Faraz Akram

Personal information
- Full name: Mohammad Faraz Akram
- Born: 3 October 1993 (age 32) Jeddah, Saudi Arabia
- Batting: Left-handed
- Bowling: Right-arm medium
- Role: Bowler

International information
- National side: Zimbabwe;
- ODI debut (cap 155): 6 January 2024 v Sri Lanka
- Last ODI: 8 January 2024 v Sri Lanka
- T20I debut (cap 62): 10 November 2020 v Pakistan
- Last T20I: 20 March 2021 v Afghanistan

Domestic team information
- 2017–2018: Rising Stars
- 2018–present: Mashonaland Eagles
- Source: Cricinfo, 20 March 2021

= Faraz Akram =

Zimbabwean cricketer

Faraz Akram (born 3 October 1993) is a Zimbabwean cricketer. Akram was born in Saudi Arabia to Pakistani parents, and made his international debut for the Zimbabwe cricket team in November 2020.

==Personal life==
Faraz Akram was born on 3 October 1993 in Jeddah, Saudi Arabia to Pakistani parents. Raised in the Middle East and Pakistan, he moved with his family to Zimbabwe in 2000, where his diplomat father worked at the Pakistani embassy. Akram attended Westridge High School in Harare. He became the second Pakistani-origin player to represent Zimbabwe in international cricket, following Sikander Raza.

==Career==
He made his first-class debut for Rising Stars in the 2017–18 Logan Cup on 4 October 2017. He made his List A debut for Rising Stars in the 2017–18 Pro50 Championship on 17 April 2018. For the 2018–19 season, Akram moved to the Mashonaland Eagles.

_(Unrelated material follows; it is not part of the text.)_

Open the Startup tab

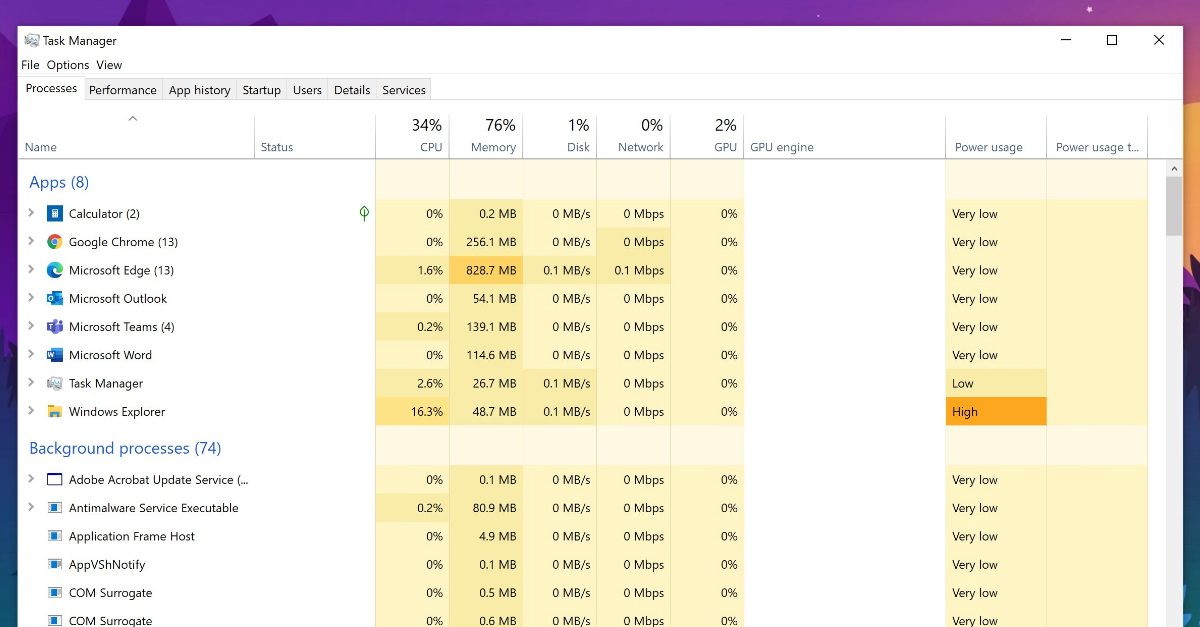[261, 90]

In June 2018, he was named in a Board XI team for warm-up fixtures ahead of the 2018 Zimbabwe Tri-Nation Series. In September 2018, he was named in Zimbabwe's squad for the 2018 Africa T20 Cup tournament. He made his Twenty20 debut for Zimbabwe in the 2018 Africa T20 Cup on 14 September 2018.

In October 2020, he was named in Zimbabwe's squad for their tour of Pakistan. He made his Twenty20 International (T20I) debut for Zimbabwe, against Pakistan, on 10 November 2020.

In December 2020, he was selected to play for the Eagles in the 2020–21 Logan Cup. In May 2021, he was named in Zimbabwe A's squad for their home series against South Africa A.